> [Records to use]:
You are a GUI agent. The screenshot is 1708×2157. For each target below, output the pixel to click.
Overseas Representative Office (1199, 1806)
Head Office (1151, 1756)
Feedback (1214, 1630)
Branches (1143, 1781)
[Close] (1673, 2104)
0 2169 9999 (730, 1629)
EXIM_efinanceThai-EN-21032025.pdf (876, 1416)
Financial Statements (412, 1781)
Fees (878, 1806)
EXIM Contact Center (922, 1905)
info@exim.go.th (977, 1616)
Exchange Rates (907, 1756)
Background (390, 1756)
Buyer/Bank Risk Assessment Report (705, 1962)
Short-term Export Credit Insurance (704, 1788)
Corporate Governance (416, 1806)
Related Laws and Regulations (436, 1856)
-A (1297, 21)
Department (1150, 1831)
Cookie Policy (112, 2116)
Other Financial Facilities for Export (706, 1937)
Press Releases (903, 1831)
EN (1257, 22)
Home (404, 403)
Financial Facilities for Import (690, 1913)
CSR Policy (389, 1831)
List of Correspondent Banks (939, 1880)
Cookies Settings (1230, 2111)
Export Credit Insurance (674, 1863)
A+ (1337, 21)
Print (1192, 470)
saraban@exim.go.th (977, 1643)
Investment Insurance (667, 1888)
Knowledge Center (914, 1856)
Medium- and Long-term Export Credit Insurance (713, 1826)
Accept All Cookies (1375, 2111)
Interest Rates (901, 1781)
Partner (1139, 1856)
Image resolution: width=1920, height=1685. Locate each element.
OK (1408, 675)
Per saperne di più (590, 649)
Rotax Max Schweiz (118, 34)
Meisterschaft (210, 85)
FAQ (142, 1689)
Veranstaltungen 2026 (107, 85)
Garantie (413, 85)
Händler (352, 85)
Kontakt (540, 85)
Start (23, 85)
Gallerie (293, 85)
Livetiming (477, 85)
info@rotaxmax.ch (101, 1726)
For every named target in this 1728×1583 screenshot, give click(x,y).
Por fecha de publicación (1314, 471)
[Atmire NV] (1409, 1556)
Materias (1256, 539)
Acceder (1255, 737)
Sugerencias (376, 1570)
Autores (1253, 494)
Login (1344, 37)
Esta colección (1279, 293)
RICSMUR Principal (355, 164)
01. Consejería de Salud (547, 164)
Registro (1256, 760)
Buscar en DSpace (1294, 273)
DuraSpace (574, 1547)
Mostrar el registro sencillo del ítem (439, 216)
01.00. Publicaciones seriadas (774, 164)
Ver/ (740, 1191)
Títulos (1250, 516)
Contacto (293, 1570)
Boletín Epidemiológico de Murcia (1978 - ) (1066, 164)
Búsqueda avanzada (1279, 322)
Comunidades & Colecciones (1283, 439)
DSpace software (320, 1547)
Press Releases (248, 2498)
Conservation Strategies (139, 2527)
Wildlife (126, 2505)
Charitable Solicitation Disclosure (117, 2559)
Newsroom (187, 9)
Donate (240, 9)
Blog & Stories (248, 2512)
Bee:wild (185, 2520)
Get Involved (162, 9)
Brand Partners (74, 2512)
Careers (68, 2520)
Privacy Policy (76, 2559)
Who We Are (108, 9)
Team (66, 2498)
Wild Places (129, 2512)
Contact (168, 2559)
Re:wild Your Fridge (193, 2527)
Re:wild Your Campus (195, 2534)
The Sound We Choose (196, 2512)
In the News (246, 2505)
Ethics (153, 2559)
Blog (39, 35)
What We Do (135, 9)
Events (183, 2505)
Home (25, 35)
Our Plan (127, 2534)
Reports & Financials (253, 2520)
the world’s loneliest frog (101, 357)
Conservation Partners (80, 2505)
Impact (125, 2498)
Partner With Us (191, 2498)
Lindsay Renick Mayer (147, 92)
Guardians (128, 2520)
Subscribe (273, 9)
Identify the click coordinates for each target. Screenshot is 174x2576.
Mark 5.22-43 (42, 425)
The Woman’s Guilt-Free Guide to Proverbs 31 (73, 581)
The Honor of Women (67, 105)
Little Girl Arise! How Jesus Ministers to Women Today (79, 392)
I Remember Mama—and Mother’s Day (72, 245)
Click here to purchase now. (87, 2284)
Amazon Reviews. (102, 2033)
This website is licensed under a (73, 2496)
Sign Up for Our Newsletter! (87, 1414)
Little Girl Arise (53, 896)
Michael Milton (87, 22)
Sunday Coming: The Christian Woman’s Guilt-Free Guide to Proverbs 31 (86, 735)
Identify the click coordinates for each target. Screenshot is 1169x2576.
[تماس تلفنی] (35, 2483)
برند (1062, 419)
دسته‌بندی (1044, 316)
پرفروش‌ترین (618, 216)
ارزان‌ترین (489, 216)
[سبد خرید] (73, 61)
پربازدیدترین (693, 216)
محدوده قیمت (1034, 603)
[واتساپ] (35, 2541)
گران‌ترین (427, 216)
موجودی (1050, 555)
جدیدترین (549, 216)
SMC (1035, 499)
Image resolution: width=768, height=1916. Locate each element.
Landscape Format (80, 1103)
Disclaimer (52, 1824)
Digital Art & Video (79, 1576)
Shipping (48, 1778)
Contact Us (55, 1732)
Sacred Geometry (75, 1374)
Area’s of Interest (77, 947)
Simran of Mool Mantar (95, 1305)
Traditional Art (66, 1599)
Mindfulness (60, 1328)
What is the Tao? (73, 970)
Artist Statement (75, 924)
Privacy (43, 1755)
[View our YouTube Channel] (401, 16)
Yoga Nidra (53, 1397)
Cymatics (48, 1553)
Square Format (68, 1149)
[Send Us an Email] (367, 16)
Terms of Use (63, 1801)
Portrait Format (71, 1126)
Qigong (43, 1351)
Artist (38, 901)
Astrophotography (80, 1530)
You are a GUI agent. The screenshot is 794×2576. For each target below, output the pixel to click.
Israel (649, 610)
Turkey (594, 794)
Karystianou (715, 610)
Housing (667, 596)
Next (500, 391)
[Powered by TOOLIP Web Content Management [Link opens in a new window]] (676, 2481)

> [Exercise goal]: Please find, in the entries above, every line where "resolution" occurs, and copy it.

> [Written response]:
Image resolution: width=1920, height=1685. Locate each element.
Image resolution: width=768, height=1916. Locate each element.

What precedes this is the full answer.